1 After these things, and the establishment thereof, Sennacherib king of Assyria came, and entered into Judah, and encamped against the fenced cities, and thought to win them for himself.   2 And when Hezekiah saw that Sennacherib was come, and that he was purposed to fight against Jerusalem,   3 He took counsel with his princes and his mighty men to stop the waters of the fountains which were without the city: and they did help him.   4 So there was gathered much people together, who stopped all the fountains, and the brook that ran through the midst of the land, saying, Why should the kings of Assyria come, and find much water?   5 Also he strengthened himself, and built up all the wall that was broken, and raised it up to the towers, and another wall without, and repaired Millo in the city of David, and made darts and shields in abundance.   6 And he set captains of war over the people, and gathered them together to him in the street of the gate of the city, and spake comfortably to them, saying,   7 Be strong and courageous, be not afraid nor dismayed for the king of Assyria, nor for all the multitude that is with him: for there be more with us than with him:   8 With him is an arm of flesh; but with us is the Lord our God to help us, and to fight our battles. And the people rested themselves upon the words of Hezekiah king of Judah.

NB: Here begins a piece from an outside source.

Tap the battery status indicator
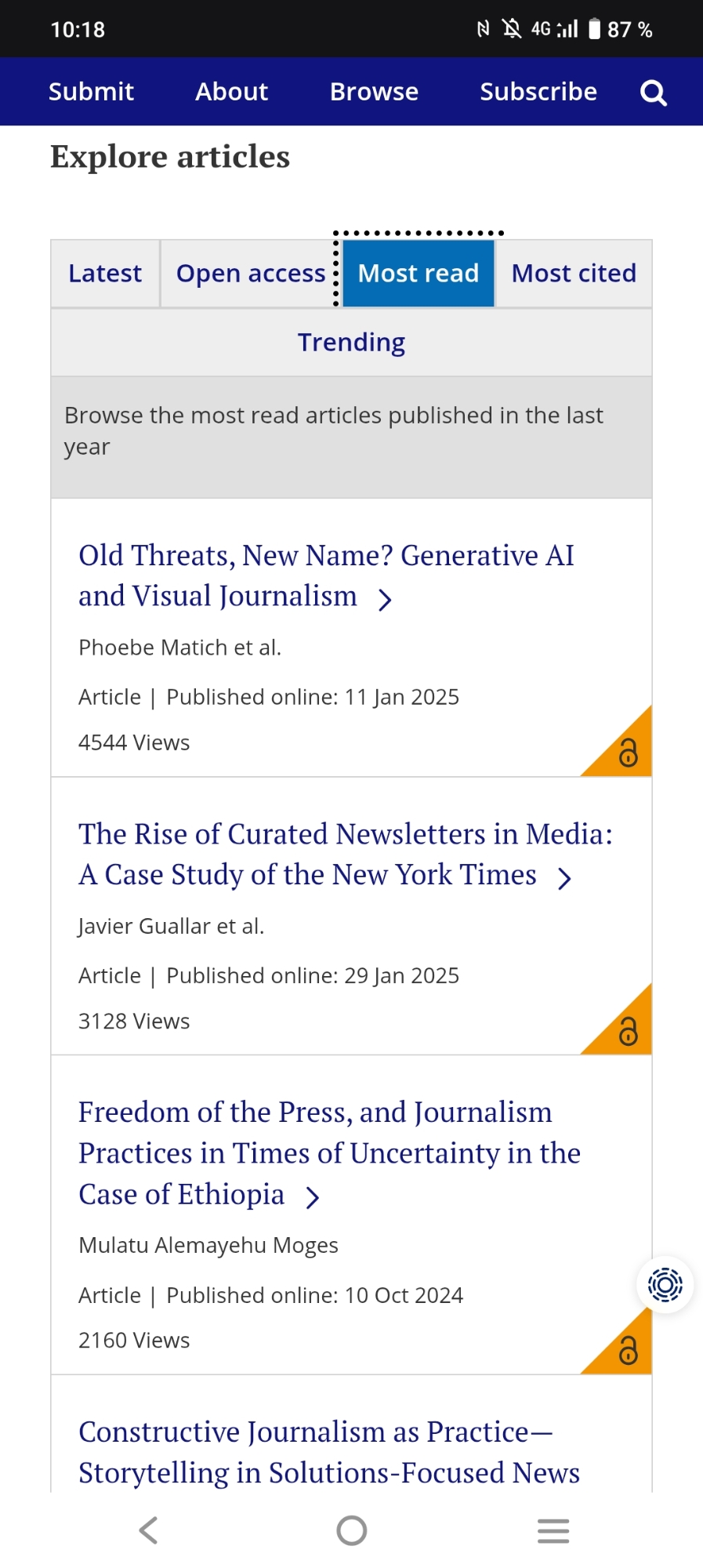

Here is, I. The formidable design of Sennacherib against Hezekiah's kingdom, and the vigorous attempt he made upon it. This Sennacherib was now, as Nebuchadnezzar was afterwards, the terror and scourge and great oppressor of that part of the world. He aimed to raise a boundless monarchy for himself upon the ruins of all his neighbours. His predecessor Shalmaneser had lately made himself master of the kingdom of Israel, and carried the ten tribes captives. Sennacherib thought, in like manner, to win Judah for himself. Pride and ambition put men upon grasping at universal dominion. It is observable that, just about this time, Rome, a city which afterwards came to reign more than any other had done over the kings of the earth, was built by Romulus. Sennacherib invaded Judah immediately after the reformation of it and the re-establishment of religion in it: After these things he entered into Judah, v. 1. 1. It was well ordered by the divine Providence that he did not give them this disturbance before the reformation was finished and established, as it might then have put a stop to it. 2. Perhaps he intended to chastise Hezekiah for destroying that idolatry to which he himself was devoted. He looked upon Hezekiah as profane in what he had done, and as having thrown himself out of the divine protection. He accordingly considered him as one who might easily be made a prey of. 3. God ordered it at this time that he might have an opportunity of showing himself strong on the behalf of this returning reforming people. He brought this trouble upon them that he might have the honour, and might put on them the honour, of their deliverance. After these things, and the establishment thereof, one would have expected to hear of nothing but perfect peace, and that none durst meddle with a people thus qualified for the divine favour; yet the next news we hear is that a threatening destroying army enters the country, and is ready to lay all waste. We may be in the way of our duty and yet meet with trouble and danger. God orders it so for the trial of our confidence in him and the manifestation of his care concerning us. The little opposition which Sennacherib met with in entering Judah induced him to imagine that all was his own. He thought to win all the fenced cities (v. 1), and purposed to fight against Jerusalem, v. 2. See 2 Kings xviii. 7, 13.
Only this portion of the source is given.